When you look deeply enough, you find there is no one there, and you come to recognize that no one is you.
* * *
In Tim Farrington's novel, The Monk Downstairs, the former Brother Christopher replies to Brother James, who remains a monk at the monastery just left by the former, after over 20 years there. Brother James has expressed concern over the sudden departure of Christopher, interested in exploring the fidelity, or lack thereof, of the former monk to his vocation and faith. Christopher writes...
And what have I become? You ask what prayer is for me now? ... There is a prayer that is simply seeing through yourself, seeing your own nothingness, the emptiness impervious to self-assertion. A prayer that is the end of the rope. A helplessness, fathomless and terrifying. No matter how holy or well meaning you were when you started out, no matter how many fine experiences you had along the way, by the time you reach the point of this prayer, you want only to get out.
And God? God is that which will not let you out of it.

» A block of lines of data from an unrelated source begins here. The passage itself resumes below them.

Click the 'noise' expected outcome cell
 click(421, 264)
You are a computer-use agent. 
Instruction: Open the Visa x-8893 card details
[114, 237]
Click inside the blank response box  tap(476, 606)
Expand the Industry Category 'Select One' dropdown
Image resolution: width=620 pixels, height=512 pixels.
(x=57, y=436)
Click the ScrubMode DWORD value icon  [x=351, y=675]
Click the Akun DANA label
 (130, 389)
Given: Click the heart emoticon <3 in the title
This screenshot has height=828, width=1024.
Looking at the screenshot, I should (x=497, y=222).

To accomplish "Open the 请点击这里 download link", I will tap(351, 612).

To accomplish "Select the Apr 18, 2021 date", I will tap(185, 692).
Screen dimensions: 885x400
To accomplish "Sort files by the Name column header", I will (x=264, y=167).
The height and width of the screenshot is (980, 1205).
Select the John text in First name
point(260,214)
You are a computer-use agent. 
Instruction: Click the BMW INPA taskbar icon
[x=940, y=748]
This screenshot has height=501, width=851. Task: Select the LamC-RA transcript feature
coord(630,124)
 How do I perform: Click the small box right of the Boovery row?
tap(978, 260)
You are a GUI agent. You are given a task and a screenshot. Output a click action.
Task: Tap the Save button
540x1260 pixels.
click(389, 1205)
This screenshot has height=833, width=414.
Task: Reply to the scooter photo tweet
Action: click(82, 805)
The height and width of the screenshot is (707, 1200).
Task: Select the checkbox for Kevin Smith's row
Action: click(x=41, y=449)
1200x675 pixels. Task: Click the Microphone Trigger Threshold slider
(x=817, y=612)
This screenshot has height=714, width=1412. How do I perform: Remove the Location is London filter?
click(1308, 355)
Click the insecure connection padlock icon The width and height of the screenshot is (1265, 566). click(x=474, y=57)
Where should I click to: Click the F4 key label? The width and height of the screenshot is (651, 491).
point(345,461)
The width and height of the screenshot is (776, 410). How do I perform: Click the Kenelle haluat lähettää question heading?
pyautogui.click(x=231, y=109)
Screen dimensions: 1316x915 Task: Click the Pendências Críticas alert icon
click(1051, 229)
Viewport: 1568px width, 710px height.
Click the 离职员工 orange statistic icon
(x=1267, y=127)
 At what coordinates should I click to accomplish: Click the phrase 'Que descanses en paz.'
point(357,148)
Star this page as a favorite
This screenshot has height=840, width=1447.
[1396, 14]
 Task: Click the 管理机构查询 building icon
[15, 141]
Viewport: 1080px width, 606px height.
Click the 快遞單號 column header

Do you see my point? I am a ruined man.
* * *
Prayer is dangerous ~ I mean Prayer
not the mechanical repetition of rote prayers or the common bargaining with God
I mean Prayer, pure Prayer, when you keep exposing yourself totally
saying, "Look, see all of me" and you are left naked, alone before the Alone
that Prayer, the sages have taught, is a way to lose your way, to lose yourself
Silence takes you to the moving rim of the still Void where you stand alone, tremulous, unseeing, unknowing, feeling unseen and unknown
the divine Darkness, at the rim, begins to descend veiling the senses and God with a blinding Light
such Prayer has a momentum, like a whirl pool, and, before you know it, you are under, submerged in Night
the danger of Prayer is this getting totally lost yet, in this lostness one is found, the Way shows itself
presence meets Presence in arid absence, confounding anonymity one being passive, found by another, the Other ~ "Grace!"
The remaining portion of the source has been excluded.